Exploring the possibility of simplifying this mechanism by using only one text file for each type of entity, I had to find a way to efficiently retrieve a random line from a huge file, beating the performances of a sequential search. Having deeply studied the case, I came out with a simple solution that I believe should be evaluated as an alternative to the current strategy.

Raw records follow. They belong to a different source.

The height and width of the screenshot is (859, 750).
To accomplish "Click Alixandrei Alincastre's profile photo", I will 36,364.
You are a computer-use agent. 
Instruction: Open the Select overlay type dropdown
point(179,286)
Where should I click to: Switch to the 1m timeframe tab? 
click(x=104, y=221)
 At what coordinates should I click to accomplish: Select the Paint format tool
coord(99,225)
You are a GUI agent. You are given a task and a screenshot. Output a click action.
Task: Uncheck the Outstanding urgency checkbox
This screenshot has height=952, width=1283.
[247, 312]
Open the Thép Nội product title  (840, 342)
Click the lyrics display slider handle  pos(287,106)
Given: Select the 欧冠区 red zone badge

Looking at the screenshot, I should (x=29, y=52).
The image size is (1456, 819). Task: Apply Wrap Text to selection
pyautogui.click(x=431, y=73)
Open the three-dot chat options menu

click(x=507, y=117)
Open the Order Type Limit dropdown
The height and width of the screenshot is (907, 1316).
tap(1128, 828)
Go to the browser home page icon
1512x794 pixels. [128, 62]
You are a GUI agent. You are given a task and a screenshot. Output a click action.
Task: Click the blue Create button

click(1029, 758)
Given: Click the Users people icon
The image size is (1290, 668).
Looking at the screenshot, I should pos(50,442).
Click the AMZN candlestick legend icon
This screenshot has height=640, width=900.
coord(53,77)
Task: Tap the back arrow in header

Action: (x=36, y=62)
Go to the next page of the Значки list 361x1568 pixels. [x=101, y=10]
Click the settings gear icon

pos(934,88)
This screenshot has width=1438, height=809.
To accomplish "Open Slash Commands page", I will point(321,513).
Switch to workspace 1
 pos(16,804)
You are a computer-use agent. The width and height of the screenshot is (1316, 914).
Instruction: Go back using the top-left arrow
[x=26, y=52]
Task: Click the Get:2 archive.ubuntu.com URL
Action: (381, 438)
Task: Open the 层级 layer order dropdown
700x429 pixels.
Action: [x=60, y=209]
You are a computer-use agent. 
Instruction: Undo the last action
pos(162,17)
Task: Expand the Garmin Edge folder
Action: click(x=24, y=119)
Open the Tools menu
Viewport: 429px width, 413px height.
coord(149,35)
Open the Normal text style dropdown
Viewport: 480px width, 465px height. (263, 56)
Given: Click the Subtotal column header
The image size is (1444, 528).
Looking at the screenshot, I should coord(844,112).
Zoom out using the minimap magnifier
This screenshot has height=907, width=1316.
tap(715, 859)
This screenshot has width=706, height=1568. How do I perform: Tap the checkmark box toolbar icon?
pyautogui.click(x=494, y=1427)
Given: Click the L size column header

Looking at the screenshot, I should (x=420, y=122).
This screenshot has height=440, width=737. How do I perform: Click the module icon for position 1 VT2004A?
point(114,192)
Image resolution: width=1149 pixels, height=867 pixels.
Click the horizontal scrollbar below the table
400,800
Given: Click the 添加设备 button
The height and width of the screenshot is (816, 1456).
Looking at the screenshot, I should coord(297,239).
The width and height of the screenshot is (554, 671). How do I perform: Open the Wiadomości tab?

What’s required is a text file with the same byte length for each line. I created a Python script which generates such a file using random numbers and writing 700 million lines of 4 ASCII characters each (the fourth is reserved for the \n character). If the decimal representation of the counter value is shorter than 3 chars, the remaining slots are filled with a special character (for example a blank space). Then, a line in the middle of the file (from 1 to 700M) is randomly choosen. The script then tries to retrieve the respective counter value firstly with a sequential search and secondly with a different algorithm that exploits the seek method of the Python’s File class (moving the I/O pointer directly to line_number * line_length byte, where the correct line starts). Some quick tests showed that the latter strategy proves to be optimal when the file is big in size, otherwise the OS cache often covers pretty well the weaknesses of the sequential search (making it the fastest strategy).

The “seek and read” strategy enjoys a O(1) complexity, requiring a constant access time to each line of the file, making it quite suitable for our job. As as potential drawback, particular attention must be kept by human agents that want to interact with the text file, since they must be sure not to change the length of any line as they would skew every reading from that point on.